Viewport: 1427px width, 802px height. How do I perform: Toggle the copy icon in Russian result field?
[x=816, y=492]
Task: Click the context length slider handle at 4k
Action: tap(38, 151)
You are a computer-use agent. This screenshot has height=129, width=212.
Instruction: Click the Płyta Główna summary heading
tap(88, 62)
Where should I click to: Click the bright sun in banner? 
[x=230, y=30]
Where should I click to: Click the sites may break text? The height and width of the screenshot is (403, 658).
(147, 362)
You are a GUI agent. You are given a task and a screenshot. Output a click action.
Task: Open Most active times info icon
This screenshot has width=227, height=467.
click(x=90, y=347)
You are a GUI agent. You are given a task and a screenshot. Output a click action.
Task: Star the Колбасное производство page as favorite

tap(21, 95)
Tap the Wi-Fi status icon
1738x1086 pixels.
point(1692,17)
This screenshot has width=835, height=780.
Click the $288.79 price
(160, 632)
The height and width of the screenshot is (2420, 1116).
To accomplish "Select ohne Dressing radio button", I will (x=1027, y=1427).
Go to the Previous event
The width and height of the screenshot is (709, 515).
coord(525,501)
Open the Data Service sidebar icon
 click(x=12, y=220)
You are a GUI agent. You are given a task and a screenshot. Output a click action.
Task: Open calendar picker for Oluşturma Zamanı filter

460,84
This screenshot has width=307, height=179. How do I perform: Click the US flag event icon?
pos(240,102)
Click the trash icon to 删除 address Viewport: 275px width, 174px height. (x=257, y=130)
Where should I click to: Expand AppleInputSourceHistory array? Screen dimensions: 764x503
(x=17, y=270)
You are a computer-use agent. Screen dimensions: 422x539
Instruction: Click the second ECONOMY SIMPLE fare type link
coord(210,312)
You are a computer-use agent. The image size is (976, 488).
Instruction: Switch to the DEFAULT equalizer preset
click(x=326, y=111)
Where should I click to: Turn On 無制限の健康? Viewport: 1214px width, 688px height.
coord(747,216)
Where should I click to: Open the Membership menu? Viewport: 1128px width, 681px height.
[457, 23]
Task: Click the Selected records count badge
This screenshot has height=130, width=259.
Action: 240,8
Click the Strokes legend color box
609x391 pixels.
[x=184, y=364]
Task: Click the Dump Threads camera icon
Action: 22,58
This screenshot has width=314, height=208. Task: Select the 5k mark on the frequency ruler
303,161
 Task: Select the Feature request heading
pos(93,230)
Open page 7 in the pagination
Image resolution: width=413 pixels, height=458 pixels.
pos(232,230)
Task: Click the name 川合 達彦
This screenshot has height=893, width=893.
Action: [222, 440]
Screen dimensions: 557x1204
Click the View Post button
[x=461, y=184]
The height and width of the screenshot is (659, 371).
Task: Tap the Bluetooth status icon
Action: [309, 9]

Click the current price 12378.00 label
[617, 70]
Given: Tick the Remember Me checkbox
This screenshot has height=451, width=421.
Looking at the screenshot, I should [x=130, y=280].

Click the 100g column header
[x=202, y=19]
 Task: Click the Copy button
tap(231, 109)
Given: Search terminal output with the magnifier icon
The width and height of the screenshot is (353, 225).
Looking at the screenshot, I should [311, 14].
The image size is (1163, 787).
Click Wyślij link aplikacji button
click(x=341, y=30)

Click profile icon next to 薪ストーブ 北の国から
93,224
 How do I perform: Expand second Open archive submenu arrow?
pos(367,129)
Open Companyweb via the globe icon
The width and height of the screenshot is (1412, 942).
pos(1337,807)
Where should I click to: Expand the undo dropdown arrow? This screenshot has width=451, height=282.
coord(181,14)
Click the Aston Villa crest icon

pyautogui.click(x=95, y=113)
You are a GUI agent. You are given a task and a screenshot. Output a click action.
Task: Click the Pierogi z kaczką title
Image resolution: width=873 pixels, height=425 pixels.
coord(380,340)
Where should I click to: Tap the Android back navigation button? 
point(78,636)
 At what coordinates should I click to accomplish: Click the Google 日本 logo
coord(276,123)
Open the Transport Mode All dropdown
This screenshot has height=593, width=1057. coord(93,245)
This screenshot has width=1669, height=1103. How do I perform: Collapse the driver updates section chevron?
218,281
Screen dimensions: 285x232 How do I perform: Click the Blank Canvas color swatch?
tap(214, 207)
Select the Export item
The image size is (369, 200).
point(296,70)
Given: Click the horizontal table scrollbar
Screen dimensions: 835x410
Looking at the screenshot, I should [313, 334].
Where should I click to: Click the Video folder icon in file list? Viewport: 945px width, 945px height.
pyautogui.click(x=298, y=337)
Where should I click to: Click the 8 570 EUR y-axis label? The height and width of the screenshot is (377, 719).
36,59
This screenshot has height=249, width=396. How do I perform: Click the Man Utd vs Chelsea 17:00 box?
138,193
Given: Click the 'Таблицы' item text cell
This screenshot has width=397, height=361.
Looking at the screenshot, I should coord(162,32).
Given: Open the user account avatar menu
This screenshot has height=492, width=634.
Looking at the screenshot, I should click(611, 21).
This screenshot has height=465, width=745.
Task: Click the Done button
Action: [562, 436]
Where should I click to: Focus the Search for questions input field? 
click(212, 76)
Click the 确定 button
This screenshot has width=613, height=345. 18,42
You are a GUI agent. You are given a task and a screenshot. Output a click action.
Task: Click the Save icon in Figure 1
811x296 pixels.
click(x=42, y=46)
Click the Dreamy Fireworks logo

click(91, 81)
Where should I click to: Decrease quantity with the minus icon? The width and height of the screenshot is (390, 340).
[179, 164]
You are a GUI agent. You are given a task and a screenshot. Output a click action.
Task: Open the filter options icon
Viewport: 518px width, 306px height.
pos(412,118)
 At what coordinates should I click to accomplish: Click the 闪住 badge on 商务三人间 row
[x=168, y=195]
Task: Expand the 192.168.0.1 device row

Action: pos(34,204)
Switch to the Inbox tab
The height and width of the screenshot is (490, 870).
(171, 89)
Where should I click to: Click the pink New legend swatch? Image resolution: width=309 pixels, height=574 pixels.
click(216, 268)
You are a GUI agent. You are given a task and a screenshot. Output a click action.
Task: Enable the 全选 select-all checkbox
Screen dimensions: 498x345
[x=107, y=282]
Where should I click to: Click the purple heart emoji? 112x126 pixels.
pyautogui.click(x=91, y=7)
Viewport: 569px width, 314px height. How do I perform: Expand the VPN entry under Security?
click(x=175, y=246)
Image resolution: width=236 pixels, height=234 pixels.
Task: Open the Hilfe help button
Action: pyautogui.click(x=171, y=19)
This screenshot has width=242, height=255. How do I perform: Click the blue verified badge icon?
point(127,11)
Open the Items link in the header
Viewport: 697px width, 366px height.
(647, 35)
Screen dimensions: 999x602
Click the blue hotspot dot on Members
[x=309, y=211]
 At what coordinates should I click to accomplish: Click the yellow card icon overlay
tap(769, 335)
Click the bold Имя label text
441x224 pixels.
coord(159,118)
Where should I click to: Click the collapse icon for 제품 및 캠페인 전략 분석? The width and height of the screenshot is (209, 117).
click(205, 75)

* **Brief**
Copy each line above containing the string "checkbox".

* **Expected answer**
Given: Tick the Remember Me checkbox
Task: Enable the 全选 select-all checkbox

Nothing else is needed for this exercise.